The heart failure that caused Diego Maradona’s death five years ago resulted from a “neglect of care” in the final week of the footballing icon’s life, one of the doctors who took part in his autopsy alleged on Tuesday.
Dr Mario Schiter made the statement during a criminal trial investigating the circumstances surrounding the legend’s death in November 2020. Maradona died of pulmonary oedema brought on by heart failure while receiving home care following neurosurgery.
Seven healthcare professionals – including doctors, nurses, a psychiatrist and a psychologist – are facing charges of homicide with dolo eventual, a legal concept meaning the accused were aware their actions could lead to death.
An eighth defendant – a female nurse – will be tried separately.
Maradona was “a patient with latent heart failure and, due to a neglect of care regarding modifiable factors (habits or medication), developed heart failure,” which in turn caused the oedema, said Schiter.
An intensive care physician, Schiter treated Maradona during his hospitalisation in Cuba in the early 2000s. He took part in the autopsy at the request of the family and testified on Tuesday as a witness in the trial, which is taking place in San Isidro, a northern suburb of Buenos Aires close to Tigre, where the star passed away.

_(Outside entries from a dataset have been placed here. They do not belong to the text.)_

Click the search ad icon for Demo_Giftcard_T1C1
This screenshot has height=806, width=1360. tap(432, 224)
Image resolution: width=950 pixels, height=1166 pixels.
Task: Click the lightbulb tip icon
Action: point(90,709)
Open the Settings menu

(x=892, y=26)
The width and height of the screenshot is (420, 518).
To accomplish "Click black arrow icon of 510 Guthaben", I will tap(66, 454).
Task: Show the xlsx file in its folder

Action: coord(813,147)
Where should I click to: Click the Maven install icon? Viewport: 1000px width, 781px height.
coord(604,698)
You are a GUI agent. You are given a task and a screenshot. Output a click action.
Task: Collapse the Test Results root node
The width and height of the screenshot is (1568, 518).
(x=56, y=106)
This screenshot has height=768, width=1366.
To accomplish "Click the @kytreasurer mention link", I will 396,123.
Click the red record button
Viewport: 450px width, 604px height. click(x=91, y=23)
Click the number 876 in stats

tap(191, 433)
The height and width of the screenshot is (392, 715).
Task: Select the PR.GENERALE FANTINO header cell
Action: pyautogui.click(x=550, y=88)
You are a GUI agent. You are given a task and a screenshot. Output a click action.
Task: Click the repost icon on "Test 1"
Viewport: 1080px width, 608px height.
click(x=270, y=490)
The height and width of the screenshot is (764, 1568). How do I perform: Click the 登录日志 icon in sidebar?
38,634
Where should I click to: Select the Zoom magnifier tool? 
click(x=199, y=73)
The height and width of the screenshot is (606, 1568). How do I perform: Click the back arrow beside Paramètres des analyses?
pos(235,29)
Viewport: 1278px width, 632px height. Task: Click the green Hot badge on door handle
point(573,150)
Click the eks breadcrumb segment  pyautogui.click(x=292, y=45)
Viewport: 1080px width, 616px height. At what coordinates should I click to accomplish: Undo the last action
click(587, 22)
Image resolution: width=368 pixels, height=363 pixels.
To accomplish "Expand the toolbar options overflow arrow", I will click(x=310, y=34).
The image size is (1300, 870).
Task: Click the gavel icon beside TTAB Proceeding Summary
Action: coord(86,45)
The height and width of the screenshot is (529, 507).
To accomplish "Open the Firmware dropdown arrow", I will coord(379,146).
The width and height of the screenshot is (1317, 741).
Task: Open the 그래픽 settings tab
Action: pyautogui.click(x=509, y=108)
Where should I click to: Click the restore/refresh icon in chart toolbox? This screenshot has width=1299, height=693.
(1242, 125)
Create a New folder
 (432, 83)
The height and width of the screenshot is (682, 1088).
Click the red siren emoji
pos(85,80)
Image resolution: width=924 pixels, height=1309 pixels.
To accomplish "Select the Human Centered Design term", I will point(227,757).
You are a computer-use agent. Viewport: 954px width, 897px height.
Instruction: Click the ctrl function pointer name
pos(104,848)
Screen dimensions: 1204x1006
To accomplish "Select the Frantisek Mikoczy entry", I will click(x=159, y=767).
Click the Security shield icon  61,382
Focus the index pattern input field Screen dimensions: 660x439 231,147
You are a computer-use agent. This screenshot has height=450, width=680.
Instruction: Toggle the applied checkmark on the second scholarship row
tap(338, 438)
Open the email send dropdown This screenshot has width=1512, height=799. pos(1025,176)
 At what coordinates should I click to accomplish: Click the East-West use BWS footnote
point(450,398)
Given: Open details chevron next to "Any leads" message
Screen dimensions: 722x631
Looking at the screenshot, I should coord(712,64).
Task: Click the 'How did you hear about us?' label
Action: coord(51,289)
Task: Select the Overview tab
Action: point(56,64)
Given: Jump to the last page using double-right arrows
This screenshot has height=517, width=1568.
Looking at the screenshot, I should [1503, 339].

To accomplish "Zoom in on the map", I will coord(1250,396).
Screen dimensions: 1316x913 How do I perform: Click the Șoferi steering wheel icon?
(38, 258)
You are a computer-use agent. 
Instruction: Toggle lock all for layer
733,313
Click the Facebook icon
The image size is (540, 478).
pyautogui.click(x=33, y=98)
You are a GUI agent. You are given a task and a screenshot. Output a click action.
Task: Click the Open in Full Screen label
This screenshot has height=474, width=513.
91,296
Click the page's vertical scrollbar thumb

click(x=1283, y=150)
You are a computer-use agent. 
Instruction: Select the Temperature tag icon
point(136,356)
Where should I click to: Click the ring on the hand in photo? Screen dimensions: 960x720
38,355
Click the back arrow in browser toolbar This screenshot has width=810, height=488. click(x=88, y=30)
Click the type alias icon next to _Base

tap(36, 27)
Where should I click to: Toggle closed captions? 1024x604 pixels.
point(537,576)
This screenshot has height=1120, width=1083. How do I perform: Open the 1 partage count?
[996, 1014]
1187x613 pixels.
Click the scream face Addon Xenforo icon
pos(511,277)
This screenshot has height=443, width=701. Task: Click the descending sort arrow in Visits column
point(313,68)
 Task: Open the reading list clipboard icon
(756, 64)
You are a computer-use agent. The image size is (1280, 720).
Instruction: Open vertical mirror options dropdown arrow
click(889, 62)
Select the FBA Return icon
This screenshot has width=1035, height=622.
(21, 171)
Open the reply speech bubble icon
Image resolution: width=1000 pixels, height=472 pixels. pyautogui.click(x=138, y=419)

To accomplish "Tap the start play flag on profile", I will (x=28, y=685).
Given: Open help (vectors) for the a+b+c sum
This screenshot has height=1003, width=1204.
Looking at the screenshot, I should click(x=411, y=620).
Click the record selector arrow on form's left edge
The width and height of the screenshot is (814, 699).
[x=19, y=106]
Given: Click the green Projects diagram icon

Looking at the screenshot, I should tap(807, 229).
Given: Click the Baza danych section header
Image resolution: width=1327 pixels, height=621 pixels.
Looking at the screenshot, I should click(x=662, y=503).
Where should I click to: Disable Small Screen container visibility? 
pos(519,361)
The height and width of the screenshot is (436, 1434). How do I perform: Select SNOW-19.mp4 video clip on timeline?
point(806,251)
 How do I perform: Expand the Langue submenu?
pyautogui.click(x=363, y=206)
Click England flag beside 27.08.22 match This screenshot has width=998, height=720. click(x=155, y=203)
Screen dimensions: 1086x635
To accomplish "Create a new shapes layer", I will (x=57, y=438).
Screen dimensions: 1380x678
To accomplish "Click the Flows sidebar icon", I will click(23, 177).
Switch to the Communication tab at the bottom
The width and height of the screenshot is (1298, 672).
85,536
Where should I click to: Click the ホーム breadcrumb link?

He told the court he had advised the family to transfer Maradona to a rehabilitation centre following the neurosurgical procedure, carried out weeks before his death.
Taking him “from a high-complexity clinic to a private home, knowing the patient, seemed risky to me,” said the doctor, noting that Maradona at times failed to comply with medical treatments.
Had home care been the only option, “I would have opted to equip the place as if it were a cardioprotected unit,” he added. That would have included a defibrillator, an electrocardiograph, laboratory analysis tools, oxygen supply and non-invasive ventilation equipment.
Multiple witnesses have testified during the trial – which began on March 11 – that none of this equipment was available at the house where the former Albiceleste captain died.
Further testimony was expected later on Tuesday from Verónica Ojeda, Maradona’s partner from 2005 to 2014 and the mother of his youngest son, 12-year-old Diego Fernando.
The trial is expected to continue at least until July, with dozens of witnesses scheduled to give evidence. The accused face prison sentences ranging from eight to 25 years.